I did find some other Ravimiamet’s opendata and that data is licensed under CC-BY3.0, but looks like it’s different dataset.
I will contact Ravimiamet and find out under which license that data is published. The opendata link you provided refers to the same source, but the dataset link in there is outdated.
operator tag, in this instance I wouldn’t touch it. There are examples like “MTPApteegid OÜ” where changing the case to any other form is just wrong. But is this operator tag actually useful? For most OSM end-users it is actually irrelevant. It might be useful for future maintenance and since this field is also used by rocketdata.io pharmacy imports I decided to include it.
brand:wikidata tag, sure, I can include this for Benu pharmcies.
Level0, this might be useful tool indeed for future maintenance of pharmacy data.
Finally got the response from Ravimiamet (State Agency of Medicines) were they clearly state that copyright regulations do not apply and this information belongs to public domain. They also confirmed there are no limitations on how this data can be reused (ie no attribution requirements).
Full response in Estonian:
Täname küsimuse eest ja vabandame vastuse viibimise eest.
Ravimiameti tegevuslubade registris olevad andmed on avaandmed ehk kõigile vabalt ja avalikult kasutamiseks antud andmed, millel puuduvad kasutamist takistavad piirangud.
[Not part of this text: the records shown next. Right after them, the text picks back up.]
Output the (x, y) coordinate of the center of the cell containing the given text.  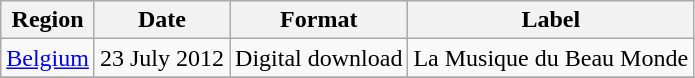
Region (48, 20)
Date (162, 20)
Label (551, 20)
Format (319, 20)
Digital download (319, 58)
23 July 2012 (162, 58)
La Musique du Beau Monde (551, 58)
Belgium (48, 58)
Pinpoint the cell where the given text exists, returning its [x, y] midpoint coordinate. 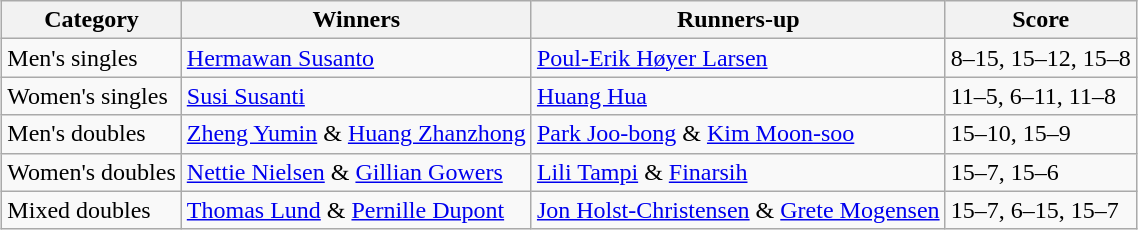
15–7, 6–15, 15–7 [1040, 210]
Category [92, 20]
Susi Susanti [356, 96]
Poul-Erik Høyer Larsen [738, 58]
Nettie Nielsen & Gillian Gowers [356, 172]
Thomas Lund & Pernille Dupont [356, 210]
Winners [356, 20]
Men's singles [92, 58]
Women's singles [92, 96]
Zheng Yumin & Huang Zhanzhong [356, 134]
Score [1040, 20]
15–7, 15–6 [1040, 172]
Men's doubles [92, 134]
11–5, 6–11, 11–8 [1040, 96]
15–10, 15–9 [1040, 134]
Women's doubles [92, 172]
Huang Hua [738, 96]
Jon Holst-Christensen & Grete Mogensen [738, 210]
8–15, 15–12, 15–8 [1040, 58]
Lili Tampi & Finarsih [738, 172]
Runners-up [738, 20]
Hermawan Susanto [356, 58]
Mixed doubles [92, 210]
Park Joo-bong & Kim Moon-soo [738, 134]
Locate the cell with the specified text and output its (X, Y) center coordinate. 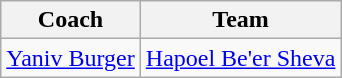
Coach (71, 20)
Yaniv Burger (71, 58)
Hapoel Be'er Sheva (240, 58)
Team (240, 20)
Locate the cell with the specified text and output its (x, y) center coordinate. 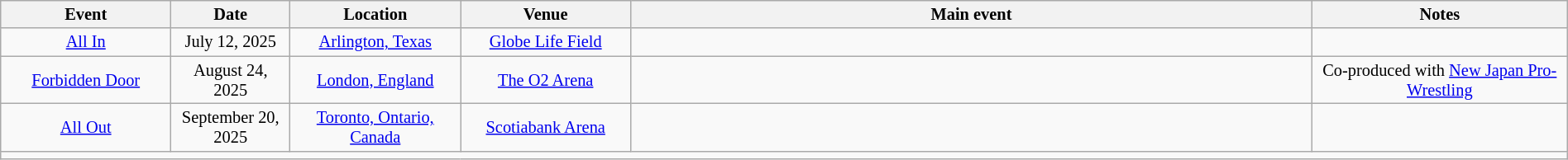
Venue (546, 14)
September 20, 2025 (231, 127)
Globe Life Field (546, 42)
Forbidden Door (86, 80)
Main event (972, 14)
Scotiabank Arena (546, 127)
Notes (1439, 14)
London, England (375, 80)
August 24, 2025 (231, 80)
July 12, 2025 (231, 42)
Toronto, Ontario, Canada (375, 127)
Arlington, Texas (375, 42)
Date (231, 14)
Event (86, 14)
Co-produced with New Japan Pro-Wrestling (1439, 80)
Location (375, 14)
All In (86, 42)
All Out (86, 127)
The O2 Arena (546, 80)
Find where the given text appears and provide that cell's center as (X, Y) coordinate. 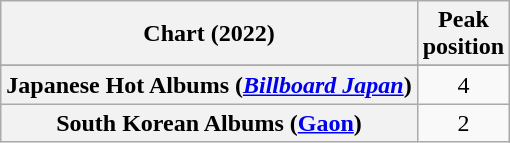
South Korean Albums (Gaon) (209, 123)
Peakposition (463, 34)
2 (463, 123)
4 (463, 85)
Chart (2022) (209, 34)
Japanese Hot Albums (Billboard Japan) (209, 85)
Output the (X, Y) coordinate of the center of the cell containing the given text.  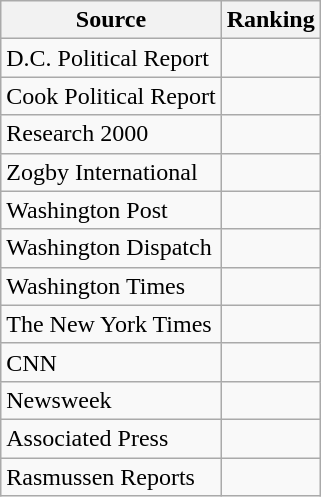
CNN (111, 362)
Zogby International (111, 172)
Washington Times (111, 286)
Cook Political Report (111, 96)
D.C. Political Report (111, 58)
Source (111, 20)
Washington Post (111, 210)
Washington Dispatch (111, 248)
Rasmussen Reports (111, 477)
Associated Press (111, 438)
Research 2000 (111, 134)
The New York Times (111, 324)
Newsweek (111, 400)
Ranking (270, 20)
Avaandmed ei ole kaitstud autoriõiguse, patendi, kaubamärgi ega ärisaladuse regulatsiooniga.
Avaandmeid on võimalik ainult teatud põhjendatud tingimustel piirata. Kui tingimuste seadmine taaskasutamisse andmisel on vajalik avalikes huvides, peavad vastavad tingimused olema objektiivsed, proportsionaalsed ja mittediskrimineerivad. Ravimiameti tegevuslubade registri andmete taaskasutamise piiramine ei ole põhjendatud ja seega võib registris olevaid andmeid kasutada piiranguteta.